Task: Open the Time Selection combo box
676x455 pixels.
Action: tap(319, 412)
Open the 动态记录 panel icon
********
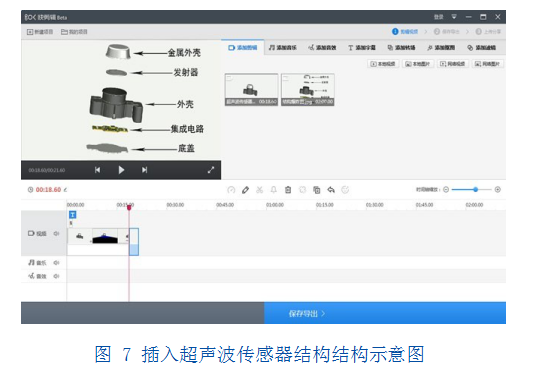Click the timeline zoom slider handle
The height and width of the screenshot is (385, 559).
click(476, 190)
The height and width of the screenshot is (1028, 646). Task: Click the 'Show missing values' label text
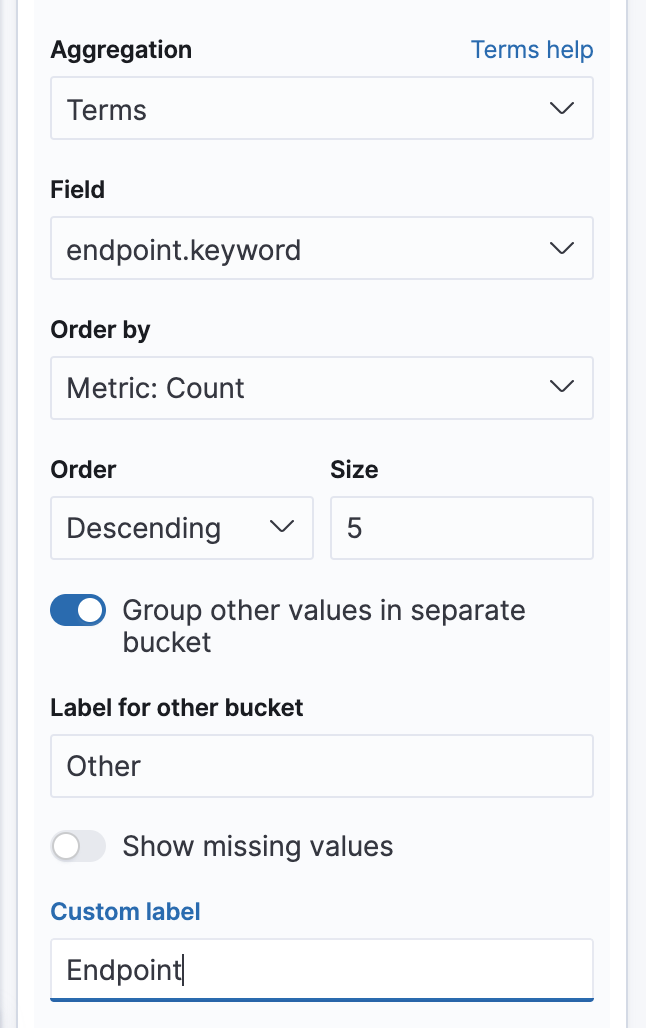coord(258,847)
********
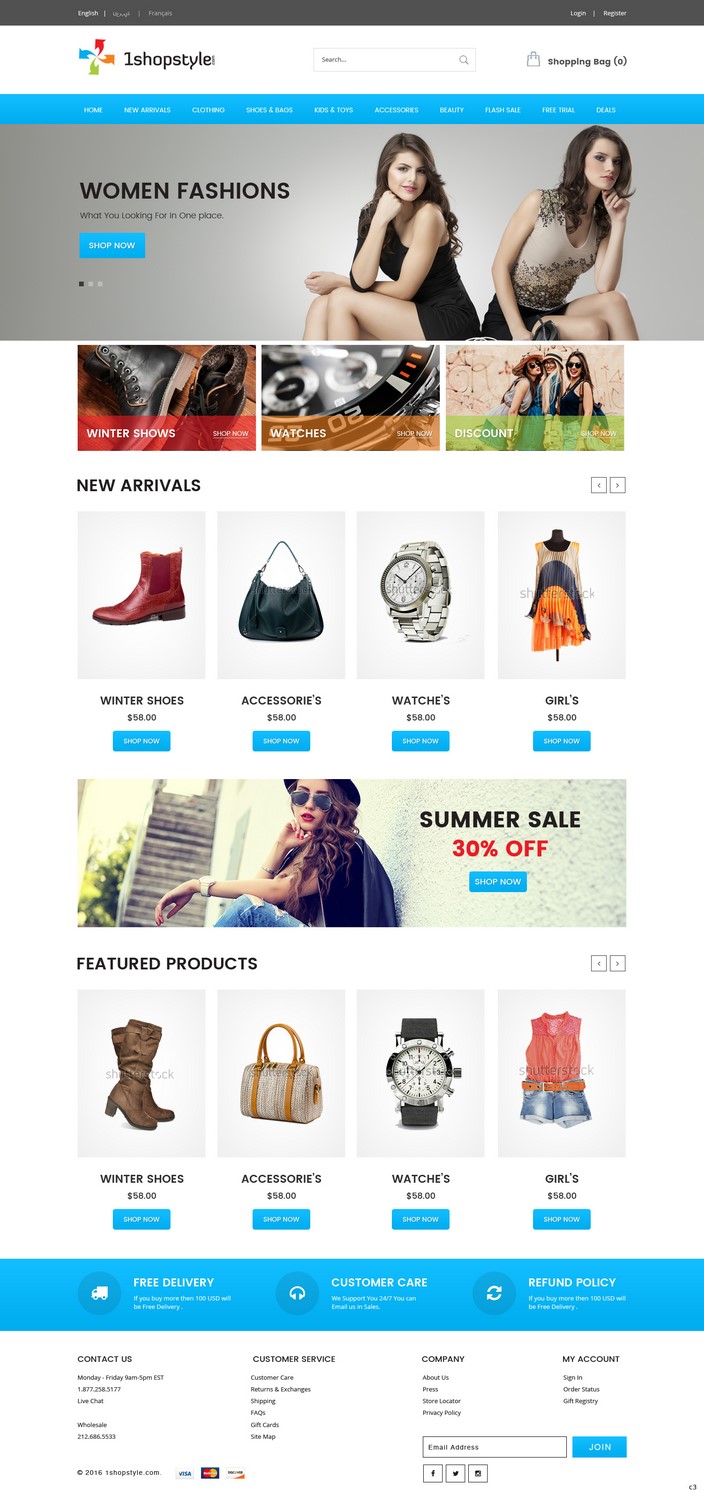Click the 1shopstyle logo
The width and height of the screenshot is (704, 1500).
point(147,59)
********
● **Work required**: Above are the records. Print exactly, and only, the lines from the line with "Task: Open the Time Selection combo box" to the line with "Open the 动态记录 panel icon", both inclusive.

● **Output below**:
Task: Open the Time Selection combo box
676x455 pixels.
Action: tap(319, 412)
Open the 动态记录 panel icon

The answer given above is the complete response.